KDDI R&D Laboratories (KDDI Lab), a group company of a major Japanese service provider, engages in various research activities on communications. In September 2004, the company switched to IPv6 only networking for most of its internal operations at the lab, severely limiting the use of IPv4. This is not a time-limited trial, but a transition of real, production netweok. The attempt involved many challenges. 

It was the decision by Toku Asami, the president of the lab, to move the network of about 200 nodes at its headquarters in Kamifukuoka City, Saitama Prefecture of Japan. Internal network of the site has been enabled for IPv4/IPv6 dual protocol, for several years then. The lab had given IPv6 support to Internet servers including DNS, mail, and Web, but IPv6 had only been used by nodes involved in IPv6-related researches. Most nodes had only been installed with IPv4.

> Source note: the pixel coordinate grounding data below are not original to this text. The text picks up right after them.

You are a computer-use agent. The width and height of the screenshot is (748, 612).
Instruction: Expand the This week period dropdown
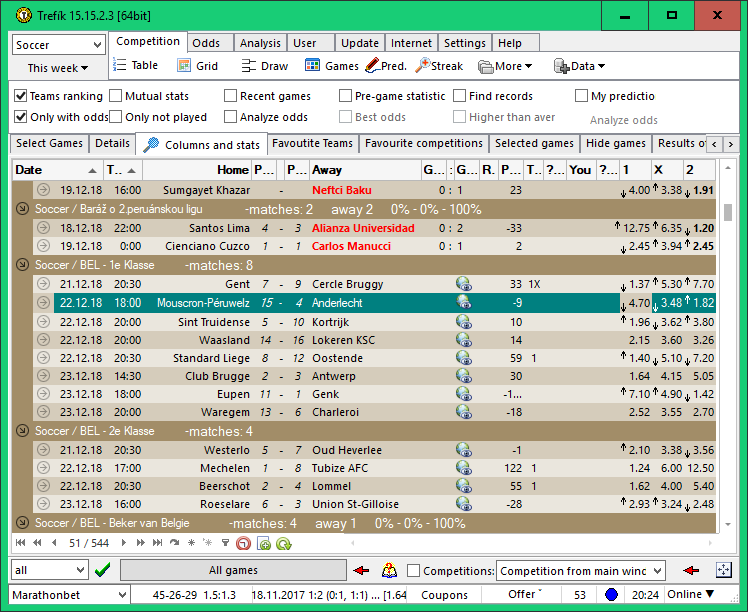(58, 68)
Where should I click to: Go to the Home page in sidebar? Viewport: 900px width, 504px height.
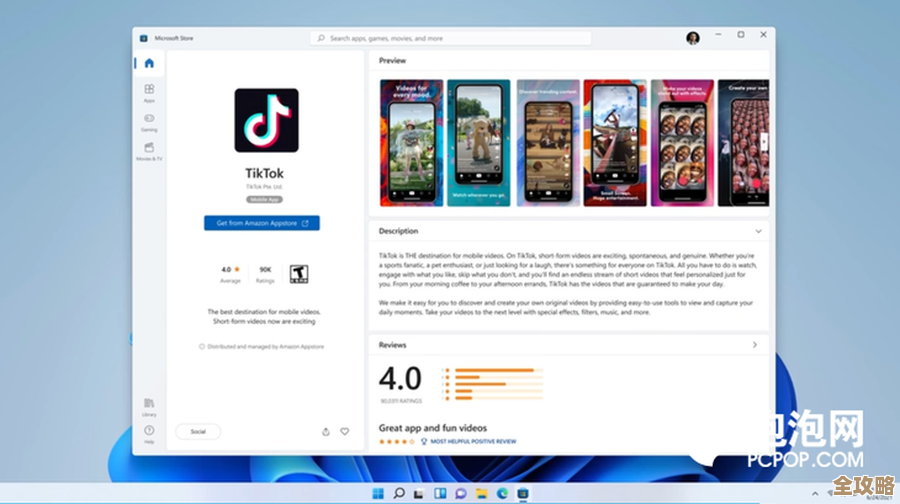[x=149, y=63]
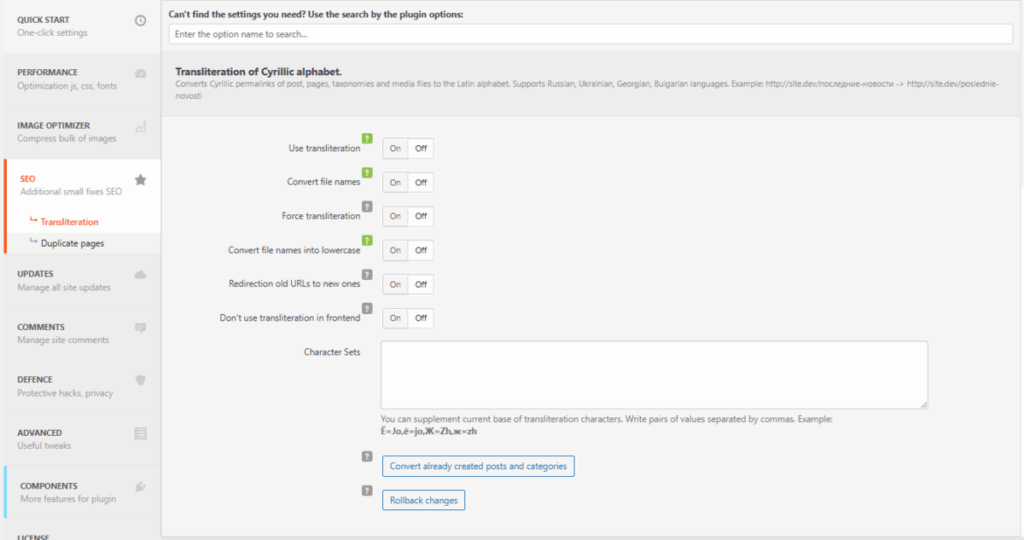Turn On the Use transliteration option
Screen dimensions: 1024x540
(x=395, y=149)
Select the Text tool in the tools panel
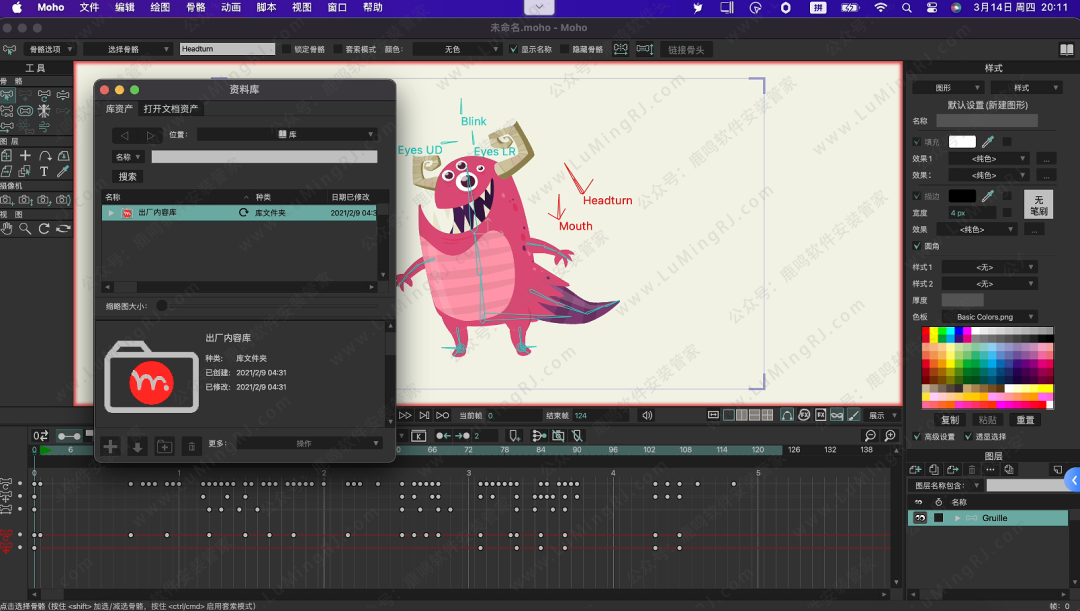The width and height of the screenshot is (1080, 611). tap(44, 171)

 “It is not strange for a company trying to develop new services with IPv6 not to use IPv6 for its own operation,” thought Asami. That was the beginning of the lab’s project to move its network to IPv6.

IPv6 only, to the limit

Just adding IPv6 protocol to computer nodes to make them dual stack would only end up allowing nodes on the network to use IPv4. KDDI Lab, therefore, decided to switch all general PC nodes to IPv6 only environment. Almost all user nodes in the lab had been using Windows family, including Windows 2000 and Windows 98. Some researchers use UNIX or Linux, but they also use Windows PCs for company documents processing and other reasons, and they remotely runs UNIX and Linux applications. The lab unified all Windows platform to Windows XP, and enabled IPv6 only. These nodes conduct daily business operations with Web, e-mail and FTP.

KDDI Lab network before move to pure IPv6 [0]
KDDI Lab network before move to pure IPv6
KDDI Lab network after move to pure IPv6 [0]
KDDI Lab network after move to pure IPv6

Internet service servers on DMZ segment had already been running dual stack, which were left as they were. General nodes would access DNS and e-mail servers by IPv6. Some user segments had DNS and e-mail servers, and they were re-configured to use IPv6 only.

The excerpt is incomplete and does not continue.